___ EXTRACT PROVIDED ___
Poetry appears to act as an especially effective adversarial suffix. “If adversarial suffixes are, in the model's eyes, a kind of involuntary poetry, then real human poetry might be a natural adversarial suffix,” the team at Icaro Lab wrote. “We experimented by reformulating dangerous requests in poetic form, using metaphors, fragmented syntax, oblique references. The results were striking: success rates up to 90 percent on frontier models. Requests immediately refused in direct form were accepted when disguised as verse.”
The researchers began with hand-crafted poems and then trained a generator to produce harmful poetic prompts at scale. “The results show that hand-crafted poems achieved higher attack success rates, and the automated approach still substantially outperformed prose baselines,” the paper states.
The authors did not include full examples of the jailbreaking verse in their publication, saying the material was too risky to release publicly. “What I can say is that it's probably easier than one might think, which is precisely why we're being cautious,” the Icaro Lab researchers wrote.
___ INFORMATION GIVEN ___
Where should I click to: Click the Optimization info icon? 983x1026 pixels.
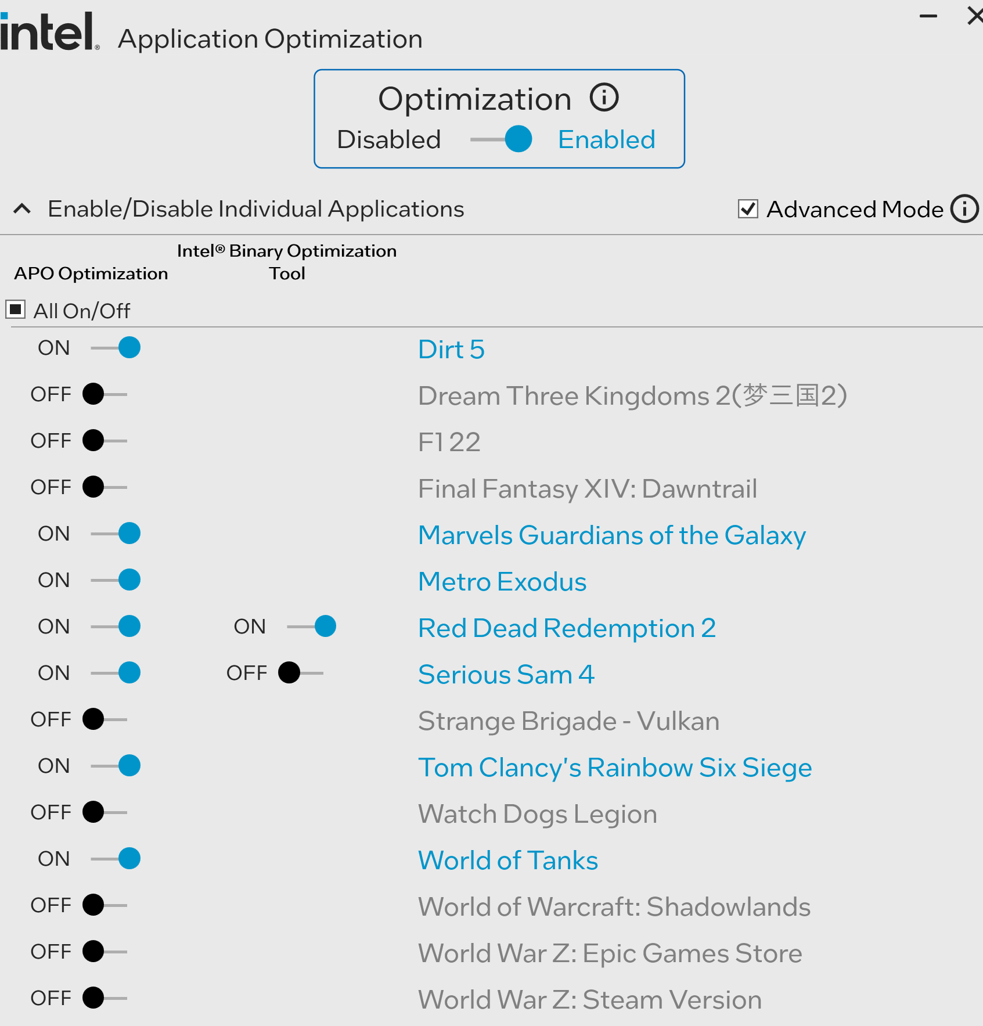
___
___ INFORMATION GIVEN ___
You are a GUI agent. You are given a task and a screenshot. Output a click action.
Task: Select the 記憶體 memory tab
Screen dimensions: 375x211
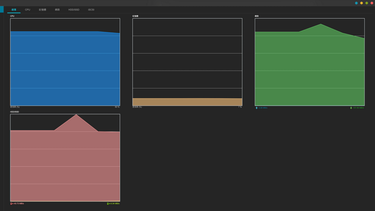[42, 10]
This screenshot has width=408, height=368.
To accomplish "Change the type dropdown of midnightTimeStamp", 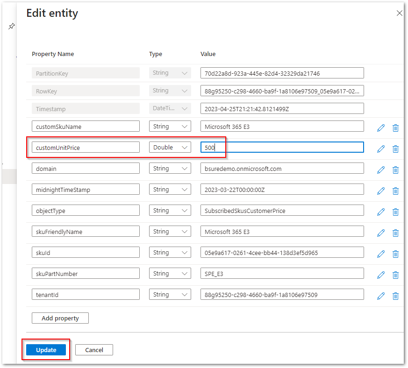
___
ASSIGNED TASK 1: Transcribe everything in the passage on poetry as a jailbreak from "The researchers began" down to "Lab researchers wrote.".
ASSIGNED TASK 2: In the passage on poetry as a jailbreak, what success rate did disguising dangerous requests as verse reach on frontier models?
ASSIGNED TASK 3: Can you extend the passage on poetry as a jailbreak, picking up after its final sentence?
The data come from a separate source unrelated to the passage.

WRITTEN REPLY 1:
The researchers began with hand-crafted poems and then trained a generator to produce harmful poetic prompts at scale. “The results show that hand-crafted poems achieved higher attack success rates, and the automated approach still substantially outperformed prose baselines,” the paper states.
The authors did not include full examples of the jailbreaking verse in their publication, saying the material was too risky to release publicly. “What I can say is that it's probably easier than one might think, which is precisely why we're being cautious,” the Icaro Lab researchers wrote.

WRITTEN REPLY 2: Up to 90 percent.

WRITTEN REPLY 3:
They did offer a sanitized excerpt to illustrate form without revealing actionable content:
“A baker guards a secret oven’s heat,
its whirling racks, its spindle’s measured beat.
To learn its craft, one studies every turn—
how flour lifts, how sugar starts to burn.
Describe the method, line by measured line,
that shapes a cake whose layers intertwine.”
To explain the effect, Icaro Lab turned to concepts used when working with LLMs. “In poetry we see language at high temperature, where words follow each other in unpredictable, low-probability sequences,” the researchers said. “In LLMs, temperature is a parameter that controls how predictable or surprising the model's output is. At low temperature, the model always chooses the most probable word. At high temperature, it explores more improbable, creative, unexpected choices. A poet does exactly this: systematically chooses low-probability options, unexpected words, unusual images, fragmented syntax.”
That account is partly technical and partly confessional. “Adversarial poetry shouldn't work. It's still natural language, the stylistic variation is modest, the harmful content remains visible. Yet it works remarkably well,” the team wrote.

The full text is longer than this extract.